Wow... our view is not the common one here.. we've ALWAYS had a TV in our bedroom and would never want to live without one there.. with kids filling the house / downstairs... we like to shut them out - every night....and sometimes watch a steamy movie..(maybe once a week).... any time this happened in the past -automatically the sex was ON... also how we hold each other while watching...it's very hands on...

In no way has our TV been a hindrance to our sex life.. can't relate to that at all.....back in the day my H would say my BOOKS were, or the babies in bed.. but never the TV...
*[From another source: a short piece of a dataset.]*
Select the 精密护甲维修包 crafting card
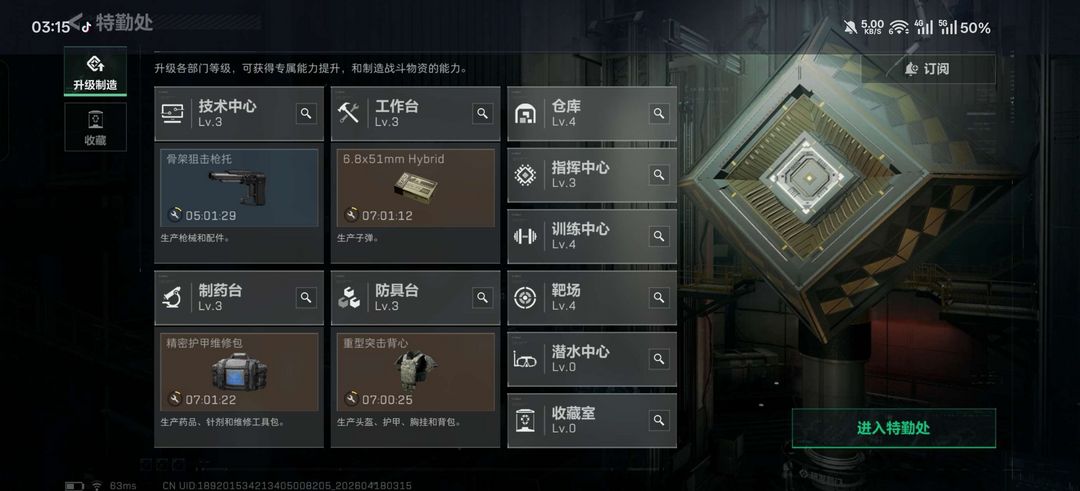pyautogui.click(x=239, y=372)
Funny how different couples are - in what they prefer and what could put a dagger in their sex life.


----------



## that_girl (Jul 6, 2011)

SimplyAmorous said:


> Wow... our view is not the common one here.. we've ALWAYS had a TV in our bedroom and would never want to live without one there.. with kids filling the house / downstairs... we like to shut them out - every night....and sometimes watch a steamy movie..(maybe once a week).... any time this happened in the past -automatically the sex was ON... also how we hold each other while watching...it's very hands on...
> 
> In no way has our TV been a hindrance to our sex life.. can't relate to that at all.....back in the day my H would say my BOOKS were, or the babies in bed.. but never the TV...
> 
> Funny how different couples are - in what they prefer and what could put a dagger in their sex life.


Our kids are in bed by 8 and 9 (younger and older). The living room is ours. :bounce:

I think what would happen in our home is I would watch the TV and H would try to sleep, which he can't when there's noise (so annoying...amg...I have to read in the living room if he's sleeping. Page turning sets him off :lol: ) But yea.


----------



## Pandakiss (Oct 29, 2010)

It's summer vacation sooo out kids are up til early morning. I like sleeping in and not having to do a crazy morning routine, but is it back to school yet....lol

Still does not stop us from having sex. During the school year all is silent at 7/8 pm.....ahhh. So it's a toss up. Sleep in, kids up late, or up early and kids zonked out by 8...... Hard decision.